La cour criminelle du Puy-de-Dôme a condamné le "paysan-guérisseur" à 12 ans de prison, vendredi 6 octobre. Il était accusé de trois viols et neufs agressions sexuelles sur des patients. L’avocat général avait requis 16 ans de prison.
Le "paysan-guérisseur" auvergnat, qui avait soigné des centaines de patients et fait l’objets de nombreux reportages et courts-métrages, a été condamné par la cour criminelle du Puy-de-Dôme à 12 ans de prison. L’homme était accusé de viols et agressions sexuels par 12 de ses patients. Les faits se sont déroulés entre 2015 et 2021. La cour a également prononcé une interdiction définitive d'exercer l'activité de rebouteux ou de magnétiseur.

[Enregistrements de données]
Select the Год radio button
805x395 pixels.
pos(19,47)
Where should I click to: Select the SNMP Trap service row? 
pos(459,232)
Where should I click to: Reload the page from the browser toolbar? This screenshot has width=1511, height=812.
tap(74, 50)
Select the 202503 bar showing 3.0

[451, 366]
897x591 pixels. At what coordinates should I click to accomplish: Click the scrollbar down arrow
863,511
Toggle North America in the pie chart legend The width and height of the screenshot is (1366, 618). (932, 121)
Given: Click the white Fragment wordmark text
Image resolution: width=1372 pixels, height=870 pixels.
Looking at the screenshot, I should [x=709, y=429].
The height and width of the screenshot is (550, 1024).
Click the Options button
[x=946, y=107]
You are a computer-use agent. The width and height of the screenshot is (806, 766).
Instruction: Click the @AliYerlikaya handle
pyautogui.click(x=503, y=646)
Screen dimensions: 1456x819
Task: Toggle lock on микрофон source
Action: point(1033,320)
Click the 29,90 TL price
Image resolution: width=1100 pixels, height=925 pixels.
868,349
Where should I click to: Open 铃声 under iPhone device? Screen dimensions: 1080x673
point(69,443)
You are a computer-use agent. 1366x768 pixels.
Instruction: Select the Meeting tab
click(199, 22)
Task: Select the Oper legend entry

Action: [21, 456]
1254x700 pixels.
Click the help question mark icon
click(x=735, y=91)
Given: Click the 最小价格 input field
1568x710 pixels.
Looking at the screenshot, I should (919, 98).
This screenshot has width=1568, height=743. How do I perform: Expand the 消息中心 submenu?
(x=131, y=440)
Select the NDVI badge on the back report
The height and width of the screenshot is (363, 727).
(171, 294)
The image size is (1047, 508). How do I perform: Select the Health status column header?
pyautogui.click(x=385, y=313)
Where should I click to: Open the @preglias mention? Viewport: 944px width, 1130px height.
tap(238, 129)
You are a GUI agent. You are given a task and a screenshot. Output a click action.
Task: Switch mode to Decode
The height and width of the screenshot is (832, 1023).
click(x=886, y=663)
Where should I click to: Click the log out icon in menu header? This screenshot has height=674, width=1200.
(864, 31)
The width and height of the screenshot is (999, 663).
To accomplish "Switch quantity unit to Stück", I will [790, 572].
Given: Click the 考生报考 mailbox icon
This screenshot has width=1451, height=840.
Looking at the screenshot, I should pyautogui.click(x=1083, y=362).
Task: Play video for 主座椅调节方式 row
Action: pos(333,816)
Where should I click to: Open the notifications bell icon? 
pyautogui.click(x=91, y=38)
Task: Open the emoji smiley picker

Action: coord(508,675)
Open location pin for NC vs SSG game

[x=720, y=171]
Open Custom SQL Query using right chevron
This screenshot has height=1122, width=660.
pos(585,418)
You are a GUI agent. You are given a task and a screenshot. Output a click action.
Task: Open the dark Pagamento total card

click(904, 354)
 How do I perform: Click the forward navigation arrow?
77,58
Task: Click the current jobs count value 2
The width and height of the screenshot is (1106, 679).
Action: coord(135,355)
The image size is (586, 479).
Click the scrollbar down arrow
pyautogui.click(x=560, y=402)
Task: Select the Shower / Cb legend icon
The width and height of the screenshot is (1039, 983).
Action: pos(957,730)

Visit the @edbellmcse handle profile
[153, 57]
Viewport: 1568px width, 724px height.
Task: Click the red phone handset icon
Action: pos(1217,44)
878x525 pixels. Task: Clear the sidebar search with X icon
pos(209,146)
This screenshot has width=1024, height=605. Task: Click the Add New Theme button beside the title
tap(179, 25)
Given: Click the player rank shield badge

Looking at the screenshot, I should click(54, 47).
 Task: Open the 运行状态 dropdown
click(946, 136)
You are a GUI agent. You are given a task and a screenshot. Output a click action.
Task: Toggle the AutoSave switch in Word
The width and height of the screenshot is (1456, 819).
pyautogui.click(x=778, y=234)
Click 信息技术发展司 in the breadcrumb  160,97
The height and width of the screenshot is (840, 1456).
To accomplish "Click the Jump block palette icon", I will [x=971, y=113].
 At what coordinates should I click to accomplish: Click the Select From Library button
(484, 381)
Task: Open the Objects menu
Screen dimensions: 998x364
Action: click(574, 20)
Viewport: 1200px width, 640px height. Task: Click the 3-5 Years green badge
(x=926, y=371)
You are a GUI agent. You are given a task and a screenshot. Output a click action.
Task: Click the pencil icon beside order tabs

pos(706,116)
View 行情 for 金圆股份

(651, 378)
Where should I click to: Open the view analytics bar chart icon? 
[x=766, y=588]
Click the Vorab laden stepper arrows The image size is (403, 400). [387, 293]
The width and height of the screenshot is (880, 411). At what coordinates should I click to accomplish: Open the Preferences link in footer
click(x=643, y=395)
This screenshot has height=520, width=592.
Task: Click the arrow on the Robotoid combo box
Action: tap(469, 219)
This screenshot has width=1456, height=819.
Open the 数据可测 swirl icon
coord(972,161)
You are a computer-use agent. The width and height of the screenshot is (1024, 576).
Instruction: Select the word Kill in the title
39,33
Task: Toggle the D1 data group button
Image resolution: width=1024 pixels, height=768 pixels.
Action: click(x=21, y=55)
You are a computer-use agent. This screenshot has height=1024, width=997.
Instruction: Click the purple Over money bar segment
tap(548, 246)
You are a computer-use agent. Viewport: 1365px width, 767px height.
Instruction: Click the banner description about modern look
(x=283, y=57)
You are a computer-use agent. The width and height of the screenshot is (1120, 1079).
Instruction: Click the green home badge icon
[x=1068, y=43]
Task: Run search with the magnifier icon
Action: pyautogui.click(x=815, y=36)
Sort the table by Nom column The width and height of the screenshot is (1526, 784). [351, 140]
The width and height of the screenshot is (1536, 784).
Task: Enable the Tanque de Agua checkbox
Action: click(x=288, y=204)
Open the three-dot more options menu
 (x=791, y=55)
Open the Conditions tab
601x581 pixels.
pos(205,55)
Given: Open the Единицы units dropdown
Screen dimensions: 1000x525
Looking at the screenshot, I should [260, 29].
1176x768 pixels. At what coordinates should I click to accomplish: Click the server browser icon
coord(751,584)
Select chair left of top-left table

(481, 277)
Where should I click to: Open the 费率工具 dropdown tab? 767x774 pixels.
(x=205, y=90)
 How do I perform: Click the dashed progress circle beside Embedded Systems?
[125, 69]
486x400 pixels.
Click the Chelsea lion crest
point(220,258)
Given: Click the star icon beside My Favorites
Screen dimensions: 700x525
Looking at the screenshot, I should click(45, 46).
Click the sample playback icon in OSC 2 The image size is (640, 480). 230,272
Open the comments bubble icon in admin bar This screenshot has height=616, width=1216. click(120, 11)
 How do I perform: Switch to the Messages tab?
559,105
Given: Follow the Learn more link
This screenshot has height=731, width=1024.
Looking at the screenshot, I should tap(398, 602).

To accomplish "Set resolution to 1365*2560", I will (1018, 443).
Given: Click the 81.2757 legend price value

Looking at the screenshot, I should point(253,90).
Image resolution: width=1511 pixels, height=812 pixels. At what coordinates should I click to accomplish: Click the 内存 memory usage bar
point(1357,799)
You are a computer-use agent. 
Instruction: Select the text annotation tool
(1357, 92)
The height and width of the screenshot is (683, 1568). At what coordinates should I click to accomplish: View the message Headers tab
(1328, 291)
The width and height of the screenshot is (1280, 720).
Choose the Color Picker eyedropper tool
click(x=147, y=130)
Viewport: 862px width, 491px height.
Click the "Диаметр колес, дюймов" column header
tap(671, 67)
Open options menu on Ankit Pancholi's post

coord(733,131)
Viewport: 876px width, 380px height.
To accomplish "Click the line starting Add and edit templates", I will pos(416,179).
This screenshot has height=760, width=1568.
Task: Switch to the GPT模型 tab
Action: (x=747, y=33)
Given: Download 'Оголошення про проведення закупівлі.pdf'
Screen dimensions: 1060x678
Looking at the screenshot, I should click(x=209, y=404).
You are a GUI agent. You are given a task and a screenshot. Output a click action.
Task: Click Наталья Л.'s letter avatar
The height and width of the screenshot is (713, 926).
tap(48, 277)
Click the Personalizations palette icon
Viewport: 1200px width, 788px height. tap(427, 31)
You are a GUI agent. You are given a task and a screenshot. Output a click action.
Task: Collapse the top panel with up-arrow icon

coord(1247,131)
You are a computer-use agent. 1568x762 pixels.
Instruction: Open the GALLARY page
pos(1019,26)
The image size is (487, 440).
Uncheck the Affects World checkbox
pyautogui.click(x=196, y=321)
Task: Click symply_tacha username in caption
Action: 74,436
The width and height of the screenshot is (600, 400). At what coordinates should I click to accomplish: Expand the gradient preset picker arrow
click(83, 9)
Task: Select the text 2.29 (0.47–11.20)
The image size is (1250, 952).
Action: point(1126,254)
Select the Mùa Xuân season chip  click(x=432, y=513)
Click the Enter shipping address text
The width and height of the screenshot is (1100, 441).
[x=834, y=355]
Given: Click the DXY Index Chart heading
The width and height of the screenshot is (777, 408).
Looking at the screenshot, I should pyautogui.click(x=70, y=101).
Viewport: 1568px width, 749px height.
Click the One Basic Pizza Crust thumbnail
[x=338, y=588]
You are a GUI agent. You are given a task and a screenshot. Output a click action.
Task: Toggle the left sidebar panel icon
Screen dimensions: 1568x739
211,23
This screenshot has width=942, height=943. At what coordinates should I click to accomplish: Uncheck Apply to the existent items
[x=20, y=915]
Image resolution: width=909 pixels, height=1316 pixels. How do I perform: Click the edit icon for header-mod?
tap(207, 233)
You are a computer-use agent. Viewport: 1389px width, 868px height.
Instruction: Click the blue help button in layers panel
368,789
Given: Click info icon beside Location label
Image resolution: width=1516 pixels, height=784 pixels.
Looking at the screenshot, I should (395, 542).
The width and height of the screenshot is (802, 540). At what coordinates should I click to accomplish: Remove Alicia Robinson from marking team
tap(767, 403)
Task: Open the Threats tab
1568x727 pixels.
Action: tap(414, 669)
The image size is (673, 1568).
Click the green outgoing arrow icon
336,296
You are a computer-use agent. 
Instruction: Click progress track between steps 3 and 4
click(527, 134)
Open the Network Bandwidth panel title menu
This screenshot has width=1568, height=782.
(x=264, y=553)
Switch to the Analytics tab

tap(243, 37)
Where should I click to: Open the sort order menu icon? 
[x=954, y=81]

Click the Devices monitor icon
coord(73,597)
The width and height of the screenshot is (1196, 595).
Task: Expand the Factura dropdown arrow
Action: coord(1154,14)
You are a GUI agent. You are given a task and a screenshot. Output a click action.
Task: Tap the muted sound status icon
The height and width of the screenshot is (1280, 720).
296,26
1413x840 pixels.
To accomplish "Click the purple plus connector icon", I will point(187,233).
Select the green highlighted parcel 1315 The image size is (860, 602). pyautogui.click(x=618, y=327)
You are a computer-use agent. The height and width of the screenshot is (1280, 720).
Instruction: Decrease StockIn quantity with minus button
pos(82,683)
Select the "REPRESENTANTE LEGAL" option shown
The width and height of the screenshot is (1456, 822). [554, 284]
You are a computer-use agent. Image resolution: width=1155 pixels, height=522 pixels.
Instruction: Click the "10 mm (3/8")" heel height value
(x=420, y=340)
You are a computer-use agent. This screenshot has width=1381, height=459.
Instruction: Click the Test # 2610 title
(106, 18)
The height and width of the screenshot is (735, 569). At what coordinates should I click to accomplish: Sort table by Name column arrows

• OBJECTIF VISÉ: Citez l'extrait du document en entier, sans y changer un seul mot.

• RÉPONSE ATTENDUE:
La cour criminelle du Puy-de-Dôme a condamné le "paysan-guérisseur" à 12 ans de prison, vendredi 6 octobre. Il était accusé de trois viols et neufs agressions sexuelles sur des patients. L’avocat général avait requis 16 ans de prison.
Le "paysan-guérisseur" auvergnat, qui avait soigné des centaines de patients et fait l’objets de nombreux reportages et courts-métrages, a été condamné par la cour criminelle du Puy-de-Dôme à 12 ans de prison. L’homme était accusé de viols et agressions sexuels par 12 de ses patients. Les faits se sont déroulés entre 2015 et 2021. La cour a également prononcé une interdiction définitive d'exercer l'activité de rebouteux ou de magnétiseur.